# Smoke  Detectors  In  Non-ducted  HVAC  Systems



## north star (May 11, 2018)

*% ~ %*

We have a new bldg. being proposed and we are reviewing
the blueprints on it.....We are using the `12 Codes &
Standards, except for NFPA 72 which is the 2013 edition.

The plan is to have A\C mini-split units installed in multiple
locations, so there will not be any HVAC ducting.

We are using NFPA 72 and trying to determine if Smoke
Detectors are required........I see language in NFPA 72
related to installing the detectors in ducted systems, but
am having difficulty in locating the requirements for
non-ducted systems.

Any input will be greatly appreciated.

*% ~ %*


----------



## cda (May 11, 2018)

are you also using IMC?

No matter what, are the units over 2000 CFM???  More than likely not.

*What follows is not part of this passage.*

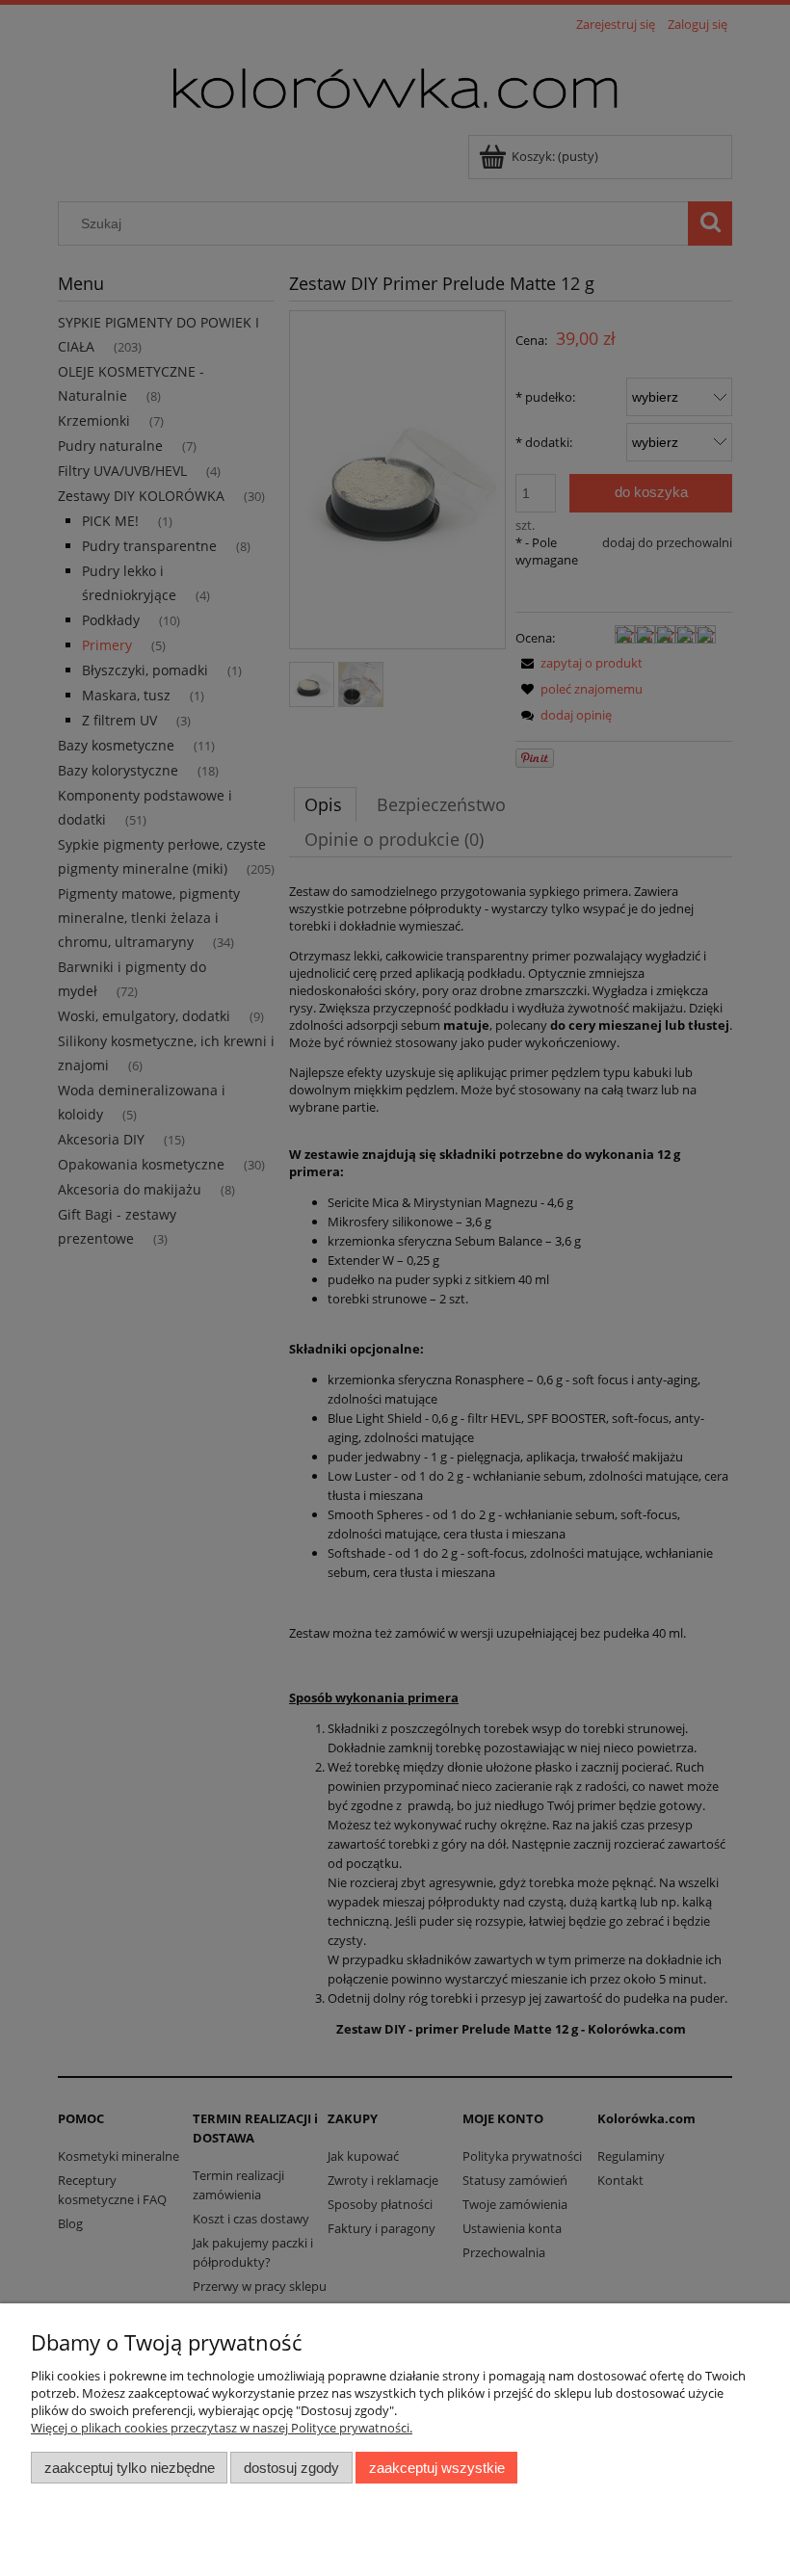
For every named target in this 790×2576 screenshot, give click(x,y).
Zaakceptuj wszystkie (437, 2467)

If not over, not required.

If over, than lets talk


----------



## Builder Bob (May 11, 2018)

mini-split units are not  larger enough to have an air handler of over 2000 cfm , thus not required for shutdown.


----------



## north star (May 11, 2018)

*$ ~ $*

Thanks for your input !

Yes, we are using the IMC and the UFC's.

Any Smokes required for open areas, with these
mini-splits ?

*$ ~ $*


----------



## cda (May 11, 2018)

Nope


----------



## TheCommish (May 13, 2018)

Duct smoke detection is in NFPA 90A,  6.4.2.1, since there are no ducts I would say that detection is not required


----------



## cda (May 13, 2018)

Don’t need ducks to require duck detection,,,

Only in hunting


----------



## steveray (May 14, 2018)

Typically the requirement goes away if there is not a way for the unit to spread the smoke beyond the room of origin...(no ducts)....In other words, if you are standing in a room full of smoke and thr RTU is recirculating it, who cares...


----------



## cda (May 14, 2018)

steveray said:


> Typically the requirement goes away if there is not a way for the unit to spread the smoke beyond the room of origin...(no ducts)....In other words, if you are standing in a room full of smoke and thr RTU is recirculating it, who cares...



Agree with the one hvac,, one room rule


----------